> [Assigned task]: Nothing below is to be printed except the lines between the line holding "Open the Person select dropdown" and the line holding "The width and height of the screenshot is (768, 456).", inclusive, each exactly as it appears.

> [Stored data]:
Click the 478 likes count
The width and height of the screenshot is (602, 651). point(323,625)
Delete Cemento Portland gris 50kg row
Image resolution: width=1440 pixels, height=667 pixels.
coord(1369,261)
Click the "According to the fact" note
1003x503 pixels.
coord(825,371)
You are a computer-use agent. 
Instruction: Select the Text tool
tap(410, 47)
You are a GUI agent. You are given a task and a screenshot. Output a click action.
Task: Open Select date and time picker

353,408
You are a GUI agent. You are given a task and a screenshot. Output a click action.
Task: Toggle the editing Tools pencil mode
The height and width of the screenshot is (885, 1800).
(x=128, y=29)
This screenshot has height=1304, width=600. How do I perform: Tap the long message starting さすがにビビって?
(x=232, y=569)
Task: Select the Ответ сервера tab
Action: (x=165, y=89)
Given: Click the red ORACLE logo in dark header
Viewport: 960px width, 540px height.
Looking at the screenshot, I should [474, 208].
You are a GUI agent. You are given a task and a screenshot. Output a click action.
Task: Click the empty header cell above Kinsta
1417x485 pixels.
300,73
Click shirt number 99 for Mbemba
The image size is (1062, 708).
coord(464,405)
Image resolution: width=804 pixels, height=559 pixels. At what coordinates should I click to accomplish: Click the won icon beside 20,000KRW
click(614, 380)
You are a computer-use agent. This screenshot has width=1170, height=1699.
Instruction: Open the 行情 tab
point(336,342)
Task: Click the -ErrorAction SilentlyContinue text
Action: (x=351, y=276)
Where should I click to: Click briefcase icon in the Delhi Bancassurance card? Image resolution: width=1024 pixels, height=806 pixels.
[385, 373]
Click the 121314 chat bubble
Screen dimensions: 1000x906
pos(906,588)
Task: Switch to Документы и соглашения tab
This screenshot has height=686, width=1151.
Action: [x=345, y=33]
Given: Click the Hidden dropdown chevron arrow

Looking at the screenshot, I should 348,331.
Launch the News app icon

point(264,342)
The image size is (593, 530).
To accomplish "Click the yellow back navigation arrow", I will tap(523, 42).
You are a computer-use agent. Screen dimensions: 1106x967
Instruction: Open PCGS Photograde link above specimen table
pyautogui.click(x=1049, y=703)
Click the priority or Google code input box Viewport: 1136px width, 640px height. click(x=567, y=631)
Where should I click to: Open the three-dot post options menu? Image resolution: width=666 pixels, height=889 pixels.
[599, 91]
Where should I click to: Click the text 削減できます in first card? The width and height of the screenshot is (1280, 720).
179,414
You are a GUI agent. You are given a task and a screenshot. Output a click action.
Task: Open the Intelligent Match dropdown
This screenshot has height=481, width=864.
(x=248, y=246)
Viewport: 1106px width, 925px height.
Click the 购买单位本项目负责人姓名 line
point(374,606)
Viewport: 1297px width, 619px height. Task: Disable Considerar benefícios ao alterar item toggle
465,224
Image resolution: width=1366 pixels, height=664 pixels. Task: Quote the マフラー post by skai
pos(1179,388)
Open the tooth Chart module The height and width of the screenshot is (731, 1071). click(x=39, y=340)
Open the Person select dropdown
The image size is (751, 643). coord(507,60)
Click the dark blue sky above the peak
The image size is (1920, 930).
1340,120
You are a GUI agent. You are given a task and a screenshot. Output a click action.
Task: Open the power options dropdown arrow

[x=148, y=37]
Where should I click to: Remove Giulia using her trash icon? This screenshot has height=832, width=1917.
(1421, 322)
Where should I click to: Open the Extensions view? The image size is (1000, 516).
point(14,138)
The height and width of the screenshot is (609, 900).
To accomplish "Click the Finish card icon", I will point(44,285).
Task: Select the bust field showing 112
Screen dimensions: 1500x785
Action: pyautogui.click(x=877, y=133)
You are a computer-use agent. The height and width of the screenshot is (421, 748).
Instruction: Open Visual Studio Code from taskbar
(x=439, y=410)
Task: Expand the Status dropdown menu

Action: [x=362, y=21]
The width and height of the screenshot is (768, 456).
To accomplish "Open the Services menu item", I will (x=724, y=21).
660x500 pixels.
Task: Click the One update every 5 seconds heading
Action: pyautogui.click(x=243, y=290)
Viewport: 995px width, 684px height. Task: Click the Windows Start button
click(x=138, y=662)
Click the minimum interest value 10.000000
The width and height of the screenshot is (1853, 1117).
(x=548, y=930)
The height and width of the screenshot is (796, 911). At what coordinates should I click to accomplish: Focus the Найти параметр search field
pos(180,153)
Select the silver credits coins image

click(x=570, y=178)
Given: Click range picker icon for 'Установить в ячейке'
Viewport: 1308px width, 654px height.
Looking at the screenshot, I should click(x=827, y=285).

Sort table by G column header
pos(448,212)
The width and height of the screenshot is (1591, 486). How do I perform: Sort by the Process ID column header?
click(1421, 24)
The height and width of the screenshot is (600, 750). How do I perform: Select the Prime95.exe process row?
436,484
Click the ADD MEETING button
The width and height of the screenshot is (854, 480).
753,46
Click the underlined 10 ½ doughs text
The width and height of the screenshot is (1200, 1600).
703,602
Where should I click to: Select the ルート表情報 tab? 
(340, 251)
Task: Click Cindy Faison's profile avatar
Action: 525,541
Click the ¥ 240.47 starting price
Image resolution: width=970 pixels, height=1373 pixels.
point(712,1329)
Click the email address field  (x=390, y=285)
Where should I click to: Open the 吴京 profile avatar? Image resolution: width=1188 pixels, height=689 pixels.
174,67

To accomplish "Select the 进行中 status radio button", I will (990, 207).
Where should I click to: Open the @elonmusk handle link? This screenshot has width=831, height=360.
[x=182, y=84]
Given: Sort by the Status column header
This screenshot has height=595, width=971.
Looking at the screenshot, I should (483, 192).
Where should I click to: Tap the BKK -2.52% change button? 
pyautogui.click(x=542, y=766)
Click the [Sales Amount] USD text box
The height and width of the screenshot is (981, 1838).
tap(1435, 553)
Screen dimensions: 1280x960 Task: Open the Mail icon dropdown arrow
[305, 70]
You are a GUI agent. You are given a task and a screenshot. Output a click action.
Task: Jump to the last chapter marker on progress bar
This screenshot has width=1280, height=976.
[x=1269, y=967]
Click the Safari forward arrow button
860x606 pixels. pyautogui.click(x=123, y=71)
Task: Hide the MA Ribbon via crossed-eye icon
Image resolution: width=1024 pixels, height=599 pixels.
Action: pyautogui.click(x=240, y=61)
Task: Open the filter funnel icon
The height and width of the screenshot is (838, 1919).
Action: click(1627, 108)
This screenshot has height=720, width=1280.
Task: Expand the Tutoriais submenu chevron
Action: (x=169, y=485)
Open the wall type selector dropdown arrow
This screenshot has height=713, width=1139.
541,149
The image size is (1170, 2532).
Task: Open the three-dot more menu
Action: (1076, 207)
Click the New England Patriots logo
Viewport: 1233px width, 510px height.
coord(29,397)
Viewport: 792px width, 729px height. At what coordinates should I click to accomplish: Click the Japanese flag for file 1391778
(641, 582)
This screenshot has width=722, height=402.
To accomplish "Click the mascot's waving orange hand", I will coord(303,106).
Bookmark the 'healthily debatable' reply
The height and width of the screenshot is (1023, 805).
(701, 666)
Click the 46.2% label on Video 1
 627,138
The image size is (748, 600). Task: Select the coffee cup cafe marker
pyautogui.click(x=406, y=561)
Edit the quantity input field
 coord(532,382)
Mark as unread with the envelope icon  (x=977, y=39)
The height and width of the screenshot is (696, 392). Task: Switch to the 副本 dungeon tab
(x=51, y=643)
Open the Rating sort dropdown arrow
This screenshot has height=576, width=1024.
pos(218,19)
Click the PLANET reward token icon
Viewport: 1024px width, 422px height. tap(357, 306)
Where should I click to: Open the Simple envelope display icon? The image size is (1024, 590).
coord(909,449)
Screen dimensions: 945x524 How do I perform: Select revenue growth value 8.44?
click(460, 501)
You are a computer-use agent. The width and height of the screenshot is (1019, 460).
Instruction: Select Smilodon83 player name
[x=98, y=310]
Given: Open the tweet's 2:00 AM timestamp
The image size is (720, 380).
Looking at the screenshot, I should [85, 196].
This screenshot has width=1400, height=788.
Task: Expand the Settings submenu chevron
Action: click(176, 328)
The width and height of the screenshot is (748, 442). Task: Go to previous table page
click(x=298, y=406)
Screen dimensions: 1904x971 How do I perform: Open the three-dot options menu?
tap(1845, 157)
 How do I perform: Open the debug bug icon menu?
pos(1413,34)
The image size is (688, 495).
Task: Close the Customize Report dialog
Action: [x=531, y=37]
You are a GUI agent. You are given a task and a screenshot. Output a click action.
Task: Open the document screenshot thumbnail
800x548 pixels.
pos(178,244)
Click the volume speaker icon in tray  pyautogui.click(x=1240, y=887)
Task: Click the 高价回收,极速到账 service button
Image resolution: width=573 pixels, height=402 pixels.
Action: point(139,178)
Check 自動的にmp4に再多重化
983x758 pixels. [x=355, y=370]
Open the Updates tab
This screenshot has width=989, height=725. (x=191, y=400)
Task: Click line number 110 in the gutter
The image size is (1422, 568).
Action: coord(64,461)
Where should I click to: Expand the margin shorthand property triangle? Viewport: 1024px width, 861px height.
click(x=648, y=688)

> [Response area]:
Open the Person select dropdown
The image size is (751, 643). coord(507,60)
Click the dark blue sky above the peak
The image size is (1920, 930).
1340,120
You are a GUI agent. You are given a task and a screenshot. Output a click action.
Task: Open the power options dropdown arrow

[x=148, y=37]
Where should I click to: Remove Giulia using her trash icon? This screenshot has height=832, width=1917.
(1421, 322)
Where should I click to: Open the Extensions view? The image size is (1000, 516).
point(14,138)
The height and width of the screenshot is (609, 900).
To accomplish "Click the Finish card icon", I will point(44,285).
Task: Select the bust field showing 112
Screen dimensions: 1500x785
Action: pyautogui.click(x=877, y=133)
You are a computer-use agent. The height and width of the screenshot is (421, 748).
Instruction: Open Visual Studio Code from taskbar
(x=439, y=410)
Task: Expand the Status dropdown menu

Action: [x=362, y=21]
The width and height of the screenshot is (768, 456).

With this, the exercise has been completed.